Suggestibility

Are you suggestible? Gullible? Do you accept what someone tells you, even when others say the information is false? Do you tend to do what others suggest you do? Do you let your emotions rule your thinking and judgment? Is there a person in your life whose beliefs and statements you accept without question? Do you subjugate your needs, beliefs, morality, and values to those of this other person? If these questions describe you – even if only partially – you may have a suggestible personality – generally estimated to be about 20% of the population.

Excessive suggestibility can even make your brain fill in memory gaps with false information given by someone else. Experiments have verified that false memories can be implanted in those who are suggestible Anecdotal evidence from law enforcement also shows that witness testimony can change in response to suggestions from police or attorneys. Similarly, observations in clinical psychology show that clients in therapy can come to believe falsely that something as extreme as sexual abuse happened when they were children.

Being overly suggestible is a liability when trying to cope with stress. Why? For one thing, you are not personally empowered to direct your life because you accept passively and uncritically what others tell you. In short, you are vulnerable to those who want to use you for their purposes. Suggestibility also makes you likely to focus on imagination and hoped-for solutions to problems, rather than engage in reality-based planning.

“Ok,” you ask, “how do I become less gullible and naïve, less likely to be influenced by false information?”

For starters, when something sounds too simple, too easy, or too good to be true, be skeptical. Remember, believing in simple explanations may give you comfort, but navigating the challenges of life is not a simple task. Ask yourself, “Is there evidence for what is being said?” If evidence is presented, find out where the evidence came from – a reliable source or someone close to the original source? Is objective evidence presented, or just a subjective opinion?

Evaluate the person who is presenting you with information. Whether it be a friend, counselor, teacher, physician, or whomever – size them up. Are they demanding blind, unquestioned obedience? Do they act entitled and above the rules? Do they boast about how talented they are? All those traits indicate they are working to enlist you to their point of view, not simply give you information. Other warning signs would be if your source is an authoritarian type who devalues others as inferior; dictates rather than listens; is insensitive to the needs of others; considers critics and outsiders as “the enemy”; and asks you to help find those who are a threat to the group.

Imagine that a VP of your company has put you in charge of preparing a bid for a big government project. When the bids are opened, a competitor beats your bid by a small margin. A co-worker on the project comes to you and says, “They cheated. We have a mole in our group who kept our competitor informed about our bid. Plus, the feds didn’t want to use us anyway because they hate our CEO. We need to get our group together and come up with a joint strategy to present to the VP so she will see that we didn’t have a chance when we prepared bid, which was fantastic, right? There’s no way we could be undercut without the other guy cheating. This really makes us look bad.”

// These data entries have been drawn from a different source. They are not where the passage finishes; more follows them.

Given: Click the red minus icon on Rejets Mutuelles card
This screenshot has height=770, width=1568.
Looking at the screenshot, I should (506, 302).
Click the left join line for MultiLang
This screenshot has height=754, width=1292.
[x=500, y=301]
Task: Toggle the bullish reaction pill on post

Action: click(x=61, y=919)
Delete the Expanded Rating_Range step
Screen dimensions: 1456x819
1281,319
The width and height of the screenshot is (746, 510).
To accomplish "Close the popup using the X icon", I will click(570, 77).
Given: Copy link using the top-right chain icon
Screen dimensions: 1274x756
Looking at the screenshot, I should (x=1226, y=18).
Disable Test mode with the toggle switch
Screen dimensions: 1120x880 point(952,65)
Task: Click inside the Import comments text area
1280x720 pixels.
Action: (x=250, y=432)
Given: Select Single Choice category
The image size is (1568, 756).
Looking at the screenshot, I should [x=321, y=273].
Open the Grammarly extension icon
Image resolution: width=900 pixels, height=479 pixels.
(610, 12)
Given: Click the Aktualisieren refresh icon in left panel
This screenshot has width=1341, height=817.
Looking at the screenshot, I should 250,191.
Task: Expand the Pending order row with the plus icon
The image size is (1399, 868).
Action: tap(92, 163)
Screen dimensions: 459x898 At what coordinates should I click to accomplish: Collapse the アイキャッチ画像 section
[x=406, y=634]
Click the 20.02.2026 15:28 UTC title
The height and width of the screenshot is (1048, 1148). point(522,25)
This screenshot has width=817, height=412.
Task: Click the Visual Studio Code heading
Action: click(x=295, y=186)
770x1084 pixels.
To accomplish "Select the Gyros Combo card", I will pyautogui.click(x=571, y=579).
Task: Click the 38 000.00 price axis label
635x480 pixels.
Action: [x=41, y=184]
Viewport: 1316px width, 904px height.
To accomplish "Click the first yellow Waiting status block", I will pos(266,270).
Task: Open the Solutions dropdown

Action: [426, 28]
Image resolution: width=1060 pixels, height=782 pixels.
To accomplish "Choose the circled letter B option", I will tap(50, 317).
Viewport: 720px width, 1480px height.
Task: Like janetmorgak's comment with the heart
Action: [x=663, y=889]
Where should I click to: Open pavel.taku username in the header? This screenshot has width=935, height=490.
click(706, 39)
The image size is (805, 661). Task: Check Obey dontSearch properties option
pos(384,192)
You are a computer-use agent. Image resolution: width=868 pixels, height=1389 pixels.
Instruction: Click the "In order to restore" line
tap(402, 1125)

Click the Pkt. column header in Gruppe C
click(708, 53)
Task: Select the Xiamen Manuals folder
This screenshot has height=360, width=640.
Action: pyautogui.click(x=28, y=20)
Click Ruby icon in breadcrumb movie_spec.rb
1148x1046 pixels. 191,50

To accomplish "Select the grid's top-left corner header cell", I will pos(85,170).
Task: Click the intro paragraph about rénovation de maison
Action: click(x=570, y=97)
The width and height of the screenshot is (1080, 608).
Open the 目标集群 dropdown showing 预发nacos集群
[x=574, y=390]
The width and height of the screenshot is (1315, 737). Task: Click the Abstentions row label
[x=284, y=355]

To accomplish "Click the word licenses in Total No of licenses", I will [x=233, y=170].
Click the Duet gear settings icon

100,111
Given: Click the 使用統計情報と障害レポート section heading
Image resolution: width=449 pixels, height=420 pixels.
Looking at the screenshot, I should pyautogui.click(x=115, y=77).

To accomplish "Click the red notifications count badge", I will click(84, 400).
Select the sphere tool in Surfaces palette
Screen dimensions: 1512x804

On the surface, your co-worker’s comments make sense, and he paints a simple, clear, straightforward picture that explains your failure to get the bid. But something doesn’t feel right to you. This co-worker is always bad-mouthing other employees; he normally doesn’t take responsibility for anything that goes wrong; he’s always complaining to you and asking you cover for him; he always acts like it’s him against the rest of the world and seems to have picked you out to help him stay ahead of them. Caution signals go off in your head.

You go to your VP and apologize to her for failing to get the bid, and you try to get some hint of the kinds of shenanigans your co-worker is describing to you. The VP says, “Don’t apologize. You came up with a great bid. I saw the winning bid and studied it carefully. Looks to me like they’re willing to cut their profit margin to almost zero, gambling that they’ll have an advantage for getting other projects. The fact is, I bet they cut some corners, and they’ll screw themselves in the long run. Your bid was honest and didn’t compromise us financially. In fact, if you had come to me with their bid, I would have rejected it.”

Your caution is justified! You discover that your co-worker is using you for his personal gain. He loads you with misinformation about a mole and cheating when, in fact, there was neither. Furthermore, had you been overly naïve and bought into his false message, you would have damaged your position in the company. Wisely, you resolve to keep your co-worker at arm’s length in the future, and think objectively, without emotion, about anything he tells you. Congratulations! You have become a critical thinker, and someone well-equipped to handle on-the-job stress created by your co-worker.